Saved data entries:
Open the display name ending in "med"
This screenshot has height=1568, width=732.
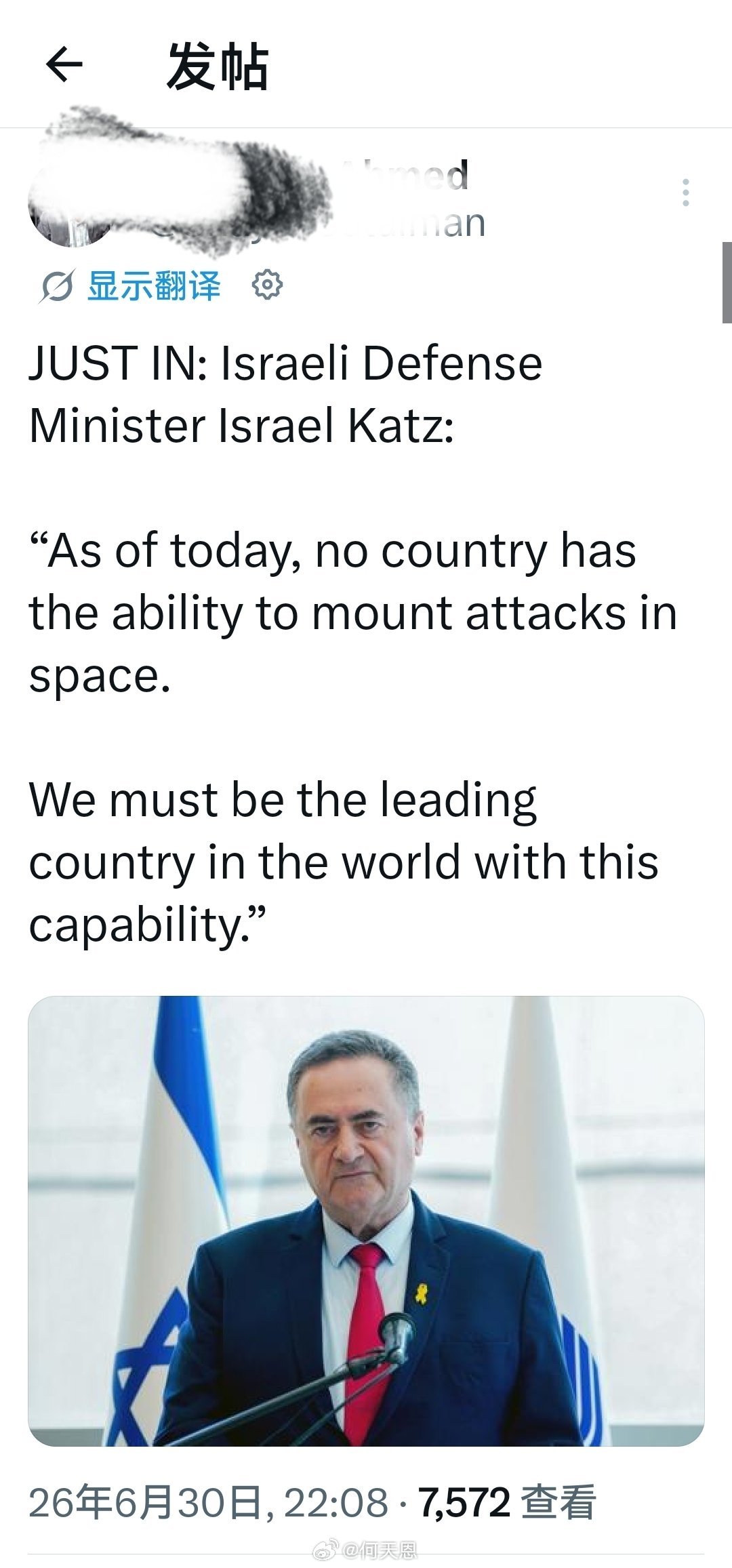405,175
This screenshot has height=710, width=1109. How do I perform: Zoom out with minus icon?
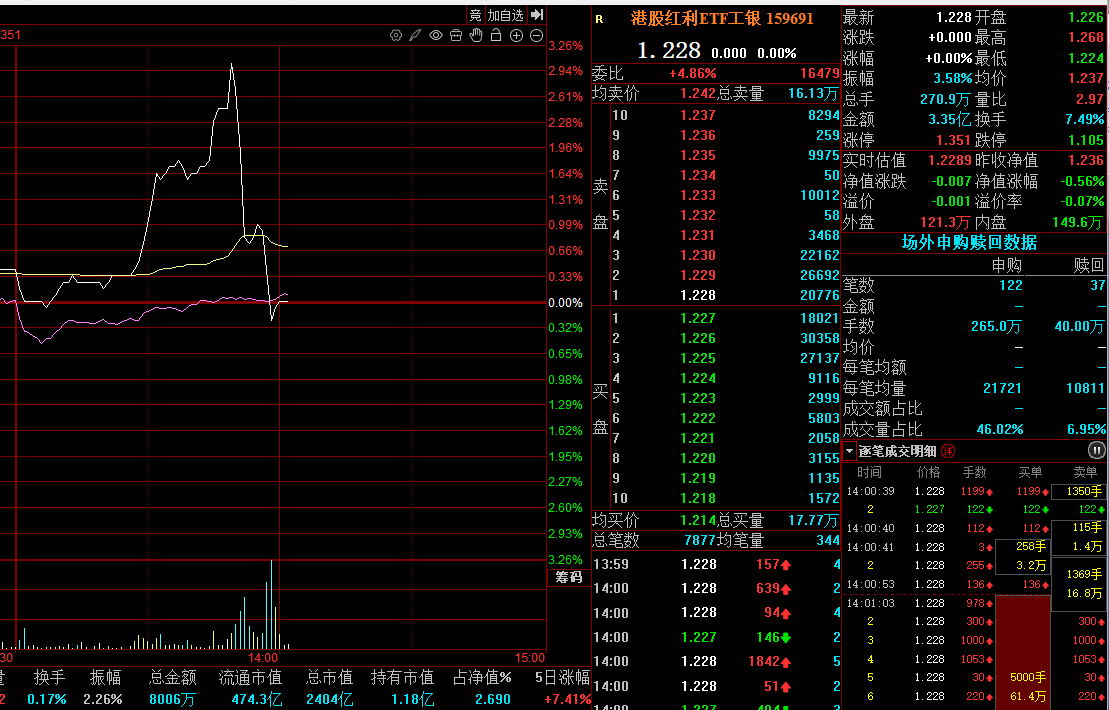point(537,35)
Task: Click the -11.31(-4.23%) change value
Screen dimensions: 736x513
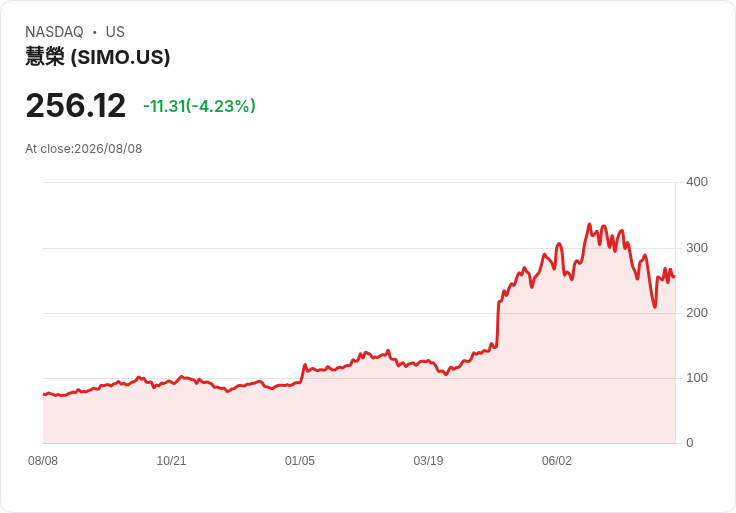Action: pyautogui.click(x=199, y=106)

## What is expected
Repeat the data exactly as given. Keep every picture out of the copy.

## Exercise response
Open the display name ending in "med"
This screenshot has height=1568, width=732.
405,175
This screenshot has height=710, width=1109. How do I perform: Zoom out with minus icon?
point(537,35)
Task: Click the -11.31(-4.23%) change value
Screen dimensions: 736x513
Action: pyautogui.click(x=199, y=106)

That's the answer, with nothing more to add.